* [Data to examine]:
● ● ●

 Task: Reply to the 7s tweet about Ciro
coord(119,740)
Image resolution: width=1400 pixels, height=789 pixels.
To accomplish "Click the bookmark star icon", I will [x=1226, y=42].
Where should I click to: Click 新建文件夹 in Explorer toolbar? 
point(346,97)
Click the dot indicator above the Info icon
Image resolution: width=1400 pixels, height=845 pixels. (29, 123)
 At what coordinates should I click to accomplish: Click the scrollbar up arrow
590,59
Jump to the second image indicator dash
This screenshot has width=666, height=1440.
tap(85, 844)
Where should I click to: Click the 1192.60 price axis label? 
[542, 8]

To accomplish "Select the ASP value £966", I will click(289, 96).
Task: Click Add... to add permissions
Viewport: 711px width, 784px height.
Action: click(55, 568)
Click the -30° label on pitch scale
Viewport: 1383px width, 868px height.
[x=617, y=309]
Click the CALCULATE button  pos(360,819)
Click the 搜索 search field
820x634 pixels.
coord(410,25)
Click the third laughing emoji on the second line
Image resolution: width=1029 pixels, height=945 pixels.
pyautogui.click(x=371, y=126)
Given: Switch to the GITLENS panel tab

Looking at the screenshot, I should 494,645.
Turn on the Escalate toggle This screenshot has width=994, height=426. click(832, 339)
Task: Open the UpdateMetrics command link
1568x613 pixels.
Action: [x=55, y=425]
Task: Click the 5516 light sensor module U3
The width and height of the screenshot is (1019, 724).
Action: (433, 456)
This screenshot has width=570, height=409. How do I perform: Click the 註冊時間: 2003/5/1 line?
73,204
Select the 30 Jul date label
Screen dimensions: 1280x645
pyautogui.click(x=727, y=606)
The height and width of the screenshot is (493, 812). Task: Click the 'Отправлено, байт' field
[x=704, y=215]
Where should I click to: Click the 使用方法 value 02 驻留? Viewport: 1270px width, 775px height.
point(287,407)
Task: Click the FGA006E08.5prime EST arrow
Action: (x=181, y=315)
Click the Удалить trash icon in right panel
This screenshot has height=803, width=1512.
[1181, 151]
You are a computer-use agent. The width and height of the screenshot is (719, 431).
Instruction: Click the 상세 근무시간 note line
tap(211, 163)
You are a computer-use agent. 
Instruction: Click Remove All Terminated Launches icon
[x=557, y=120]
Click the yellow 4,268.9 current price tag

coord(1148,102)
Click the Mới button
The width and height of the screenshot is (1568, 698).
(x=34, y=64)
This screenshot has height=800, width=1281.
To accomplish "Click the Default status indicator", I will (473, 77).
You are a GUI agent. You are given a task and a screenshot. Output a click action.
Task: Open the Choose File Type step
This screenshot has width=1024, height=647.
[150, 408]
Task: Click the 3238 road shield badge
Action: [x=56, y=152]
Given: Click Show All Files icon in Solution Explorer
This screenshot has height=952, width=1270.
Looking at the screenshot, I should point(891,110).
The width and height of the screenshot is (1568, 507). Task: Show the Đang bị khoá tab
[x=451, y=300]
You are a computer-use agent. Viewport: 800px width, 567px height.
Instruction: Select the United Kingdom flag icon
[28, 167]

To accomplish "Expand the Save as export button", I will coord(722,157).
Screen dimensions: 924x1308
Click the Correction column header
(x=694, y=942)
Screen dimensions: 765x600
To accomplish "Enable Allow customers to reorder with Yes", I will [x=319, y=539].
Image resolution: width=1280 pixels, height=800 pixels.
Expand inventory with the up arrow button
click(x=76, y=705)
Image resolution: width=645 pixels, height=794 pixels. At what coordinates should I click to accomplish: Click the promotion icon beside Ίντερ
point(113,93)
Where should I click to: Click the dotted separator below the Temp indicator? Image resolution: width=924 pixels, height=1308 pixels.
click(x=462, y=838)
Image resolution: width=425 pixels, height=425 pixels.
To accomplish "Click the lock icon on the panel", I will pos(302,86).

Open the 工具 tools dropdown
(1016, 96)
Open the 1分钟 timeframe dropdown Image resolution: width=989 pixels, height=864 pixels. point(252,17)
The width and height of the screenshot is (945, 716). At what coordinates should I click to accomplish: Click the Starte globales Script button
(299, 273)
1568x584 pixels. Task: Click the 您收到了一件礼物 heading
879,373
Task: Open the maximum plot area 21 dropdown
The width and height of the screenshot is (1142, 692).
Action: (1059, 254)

● ● ●

* [Exercise requirements]: In the listing above, the lines from the one containing "Instruction: Click the 상세 근무시간 note line" through the one containing "This screenshot has height=800, width=1281." must be set down exactly, with no other lines.

* [Response to the task]:
Instruction: Click the 상세 근무시간 note line
tap(211, 163)
You are a computer-use agent. 
Instruction: Click Remove All Terminated Launches icon
[x=557, y=120]
Click the yellow 4,268.9 current price tag

coord(1148,102)
Click the Mới button
The width and height of the screenshot is (1568, 698).
(x=34, y=64)
This screenshot has height=800, width=1281.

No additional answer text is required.